Atena, Yunan mitolojisinde zeka ve sanat tanrıçasıydı.
Özellikle kadınların yaptıkları ince nakışların, oyaların, kanaviçelerin, işlemelerin koruyucusu idi.
Hera'nın gelinliğini bile kendi elleri ile dikmişti.
Yunanlı kadınlar Atena'yı çalışırken seyrederek sanatçı olurdu.
El örgüsü ve dokumada kimse onunla yarışamazdı.
Bir kişi hariç.
Lidyalı bir güzel kız Arakne.
Bir ölümlü.
Arakne İzmir'in Kolophon kentinde yaşardı.

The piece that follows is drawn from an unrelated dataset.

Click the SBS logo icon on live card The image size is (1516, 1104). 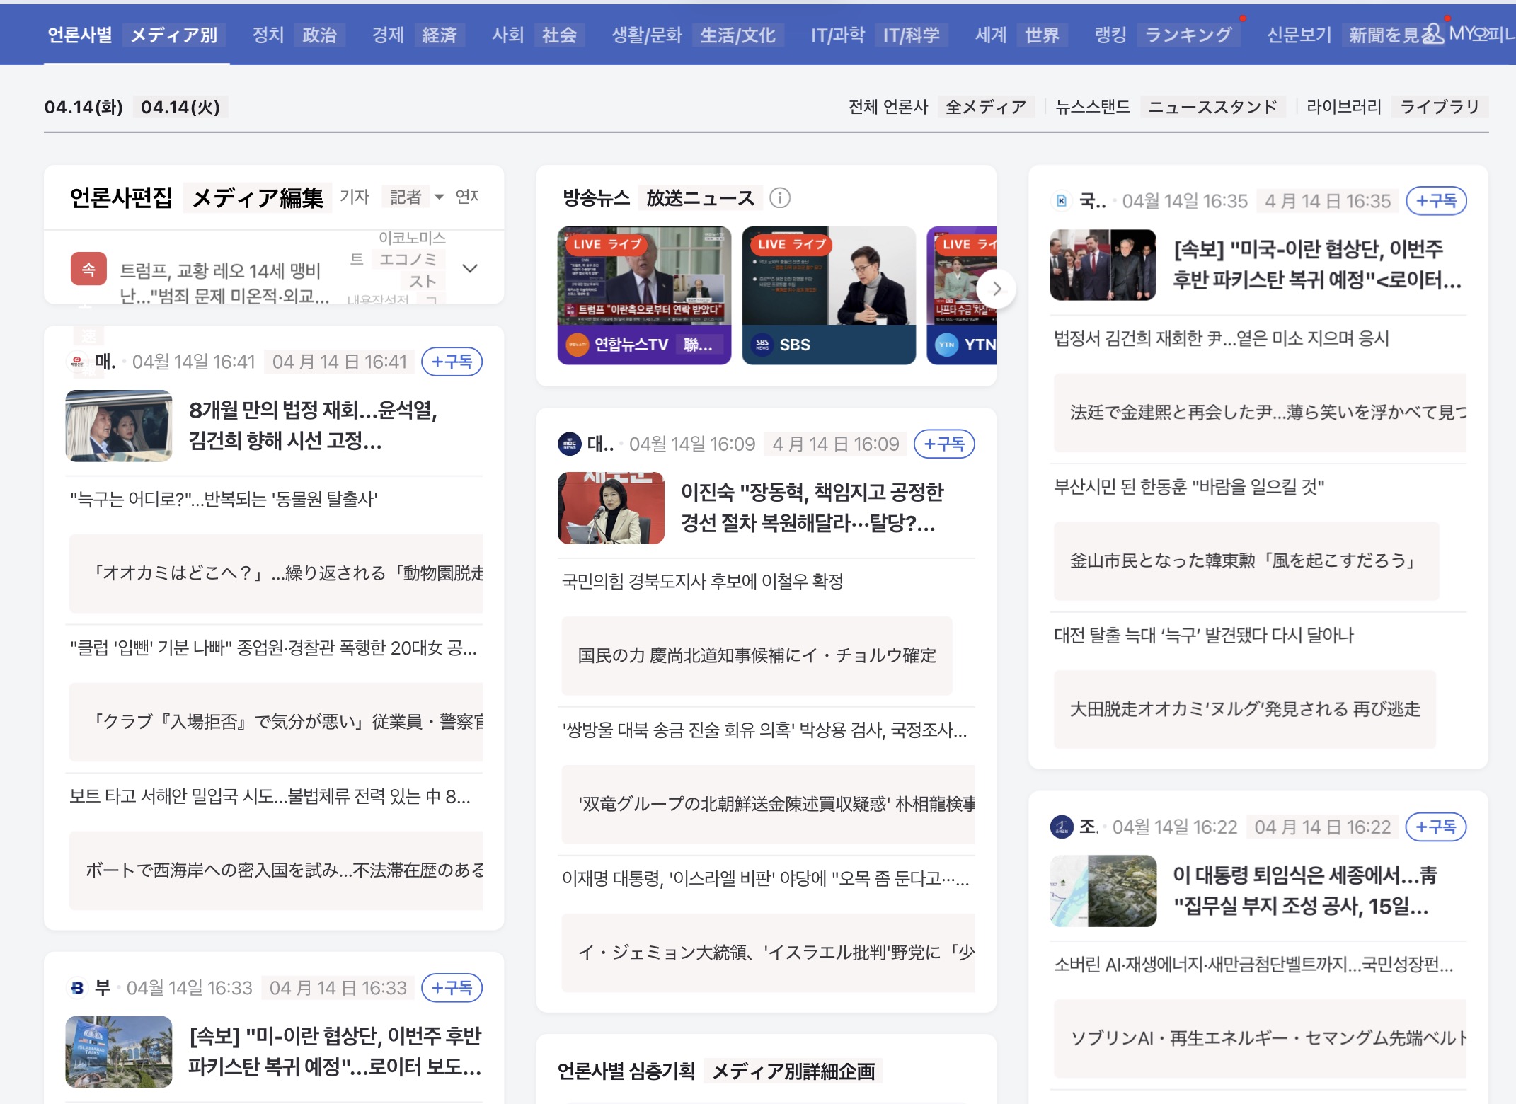click(762, 345)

Çok sanatkardı. Özellikle gergef (işlemelerin yapıldığı alet) işlemekte, oya yapmakta çok başarılıydı.
Nymphalar(su perileri) bile onu izlemeye doyamazdı.
Bir gün Nymphalar Arakne’ye sordu.
"Bu kadar güzel işlemeyi sana Athena mı öğretti?"
Arakne kibirliydi.
"Atena da kim?
Ben bu işte tanrıça da olsa geride bırakırım." diye cevap verdi.
Bunu öğrenen Athena çok kızdı. Arakne'yi tanrılarla yarışmama konusunda uyarmalıydı.
Yaşlı bir kadın kılığına girerek, soluğu Kolophon'da aldı.
Geçti Arakhne'nin karşısına "haydi yarışalım" dedi.
Başladılar nakış işlemeye.
Yaşlı kadın kılığındaki Atena, Atina kentine kendi adını verdiren Poseidon'u yendiği savaştan muhteşem bir sahne dokudu.
Bununla adeta tanrıların insanlara neler yapabileceğine dair bir gözdağıydı.
Arakne ise Baş Tanrı Zeus'un Leda, Europa, Danae ve Hera'yı aldatan sahnelerini dokudu.
Bu dokuma da tanrıların da zaafları olduğunu vurguluyordu.
Aynı zamanda tanrılara bir meydan okumaydı.
Atena çok kızdı ve Arakne'yi orada örümceğe çevirdi.
Yunan mitolojisinde örümceğin yaratılışı böyle anlatılır.
Tıbbın babası Hipokrat’ın tarihe geçen bir sözü var.
“Vita brevis, ars longa.”
Hayat kısa, Sanat uzun(ölümsüz)
İnsan Arakne'nin hayatı kısa sürdü ve öldürüldü.
Ama Örümcek Arakne'nin o muhteşem örme sanatı yüzyıllardır yaşıyor, ölmüyor.
Bugün kendisini tanrı yerine koyup, sanatla, sanatçılarla uğraşanlara ders ola.